Just about every economics commentator and professional economist argues that consumption is the key to recovery. Unless consumer spending — which is normally 70 per cent of GDP — increases the economy will remain in recession. But the third column refutes this view. Throughout the 1930s personal consumption never fell below 74 per cent of GDP despite the fact that unemployment remained tragically high. In fact, when it exceed 82 per cent unemployment averaged more than 24 per cent.
The year 1948 makes for an interesting contrast. While the unemployment rate averaged just less than 4 per cent consumption was 69 per cent of GDP. If anything, it could be argued on the face of things that consumption needed to be cut back during the depression if unemployment was to be reduced.
The fifth column is the most interesting one and extremely damaging to the Keynesian view that the problem of unemployment during the 1930s was one of demand deficiency. We arrive at the productivity adjusted wage by dividing the real wage by the level of productivity. According to marginal productivity theory there is a tendency for every factor to receive the full value of its marginal product. (The value of the additional output from taking on one extra factor).
It follows from this theory that if for any reason a factor is paid in excess of the value of its product it will become unemployed. Moreover, the greater the excess payment the higher the rate of unemployment will be. This fact serves to highlight how blind Keynesians can be to anything that contradicts their dogmas.
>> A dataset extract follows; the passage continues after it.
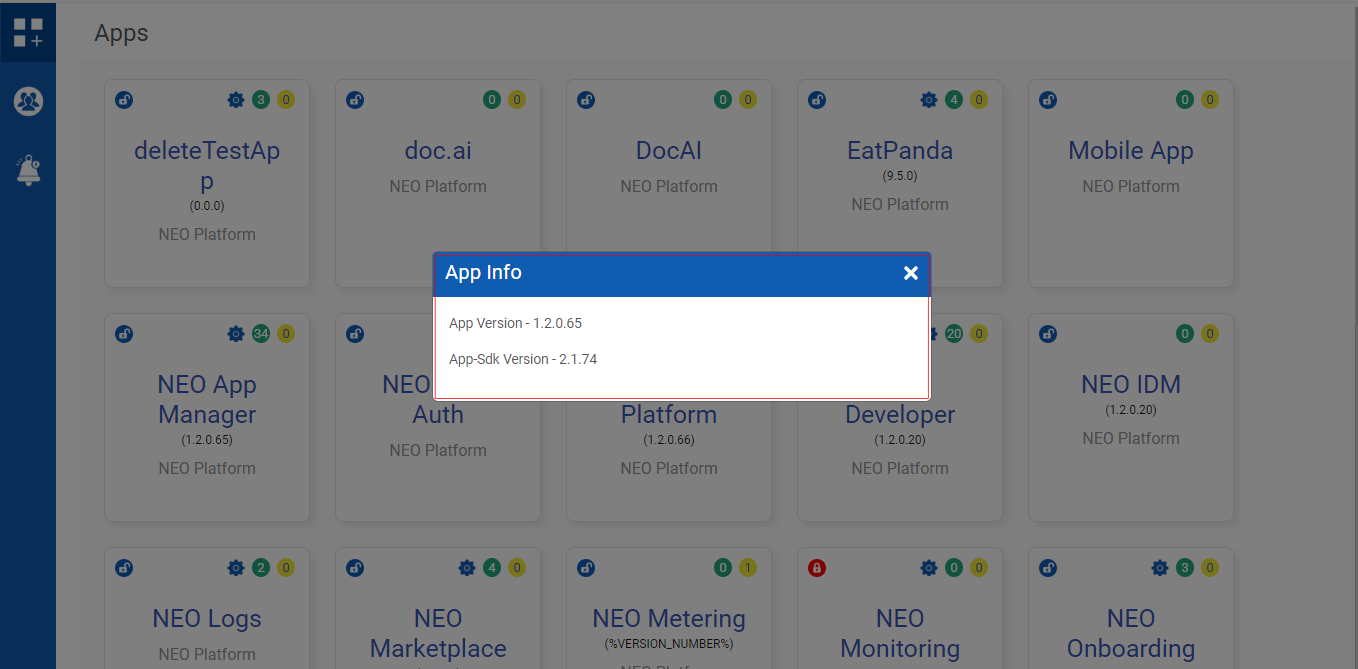
Task: Click green badge 34 on NEO App Manager
Action: 261,334
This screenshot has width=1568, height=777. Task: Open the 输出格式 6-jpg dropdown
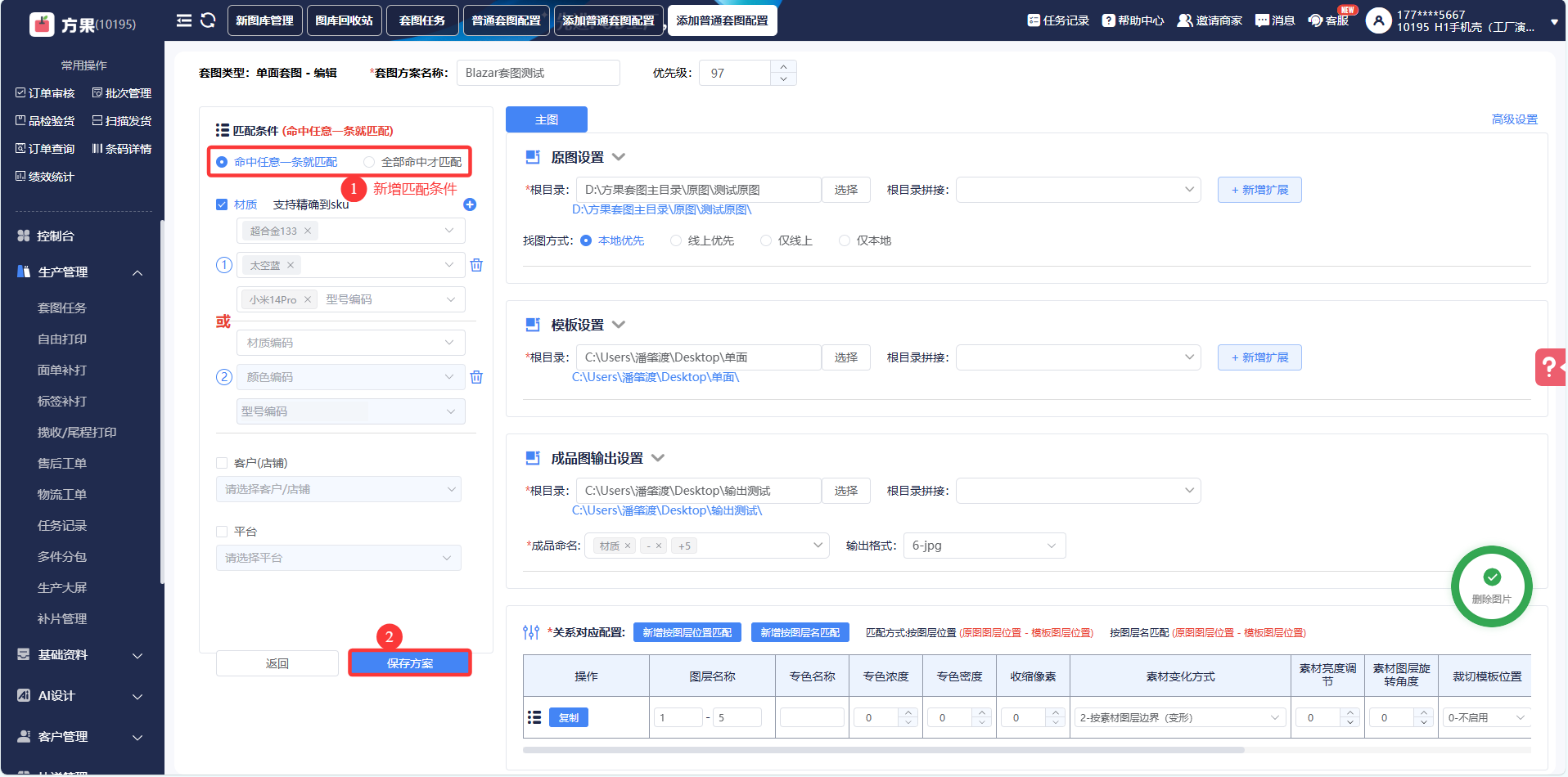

I still recall how one of my economics lecturers tried to instil in me the idea of demand deficiency. Now he readily agreed with me that pricing a factor above the value of its marginal product would eventually render it unemployed. However, he was flummoxed, as was the class, when I said: "So when a million of them do it instead of just one the goal posts are changed and the problem now becomes one of demand deficiency". (And I still remember this incident as if it only happened this morning).
The table makes it clear that the unemployment rate moved in tandem with the productivity adjusted real wage, just as marginal productivity theory predicts. No matter how productivity is calculated during this period the results always show that productivity adjusted real wage always exceeded the level of productivity and that when it changed unemployment moved in the same direction. The chart below reveals that the Great Depression was indeed marked by real wages exceeding productivity. The grey area highlights what we should be called the job-destroying productivity gap
The problem was that because money wages were not allowed to fully adjust to deflation real wage rates were driven up by falling prices. The result was massive prolonged unemployment accompanied by an enormous amount of (what Professor Hutt astutely called) withheld capacity. Only when real wages were allowed to fall in relation to value of the marginal product could withheld capacity be released and genuine demand expanded. (William H. Hutt, The Keynesian Episode, LibertyPress, 1979).
It is to be lamented that there is nothing in the above that would faze the big government fetishists that infest the Obama administration. They are about massively enlarging the size of government no matter how much it damages American living standards. To this end they are employing every propaganda trick in the book — especially the hoary one of warning of imminent disaster if action is not immediately taken. Fortunately, millions of Americans are beginning to smell a rat. One can only hope that it is not too late.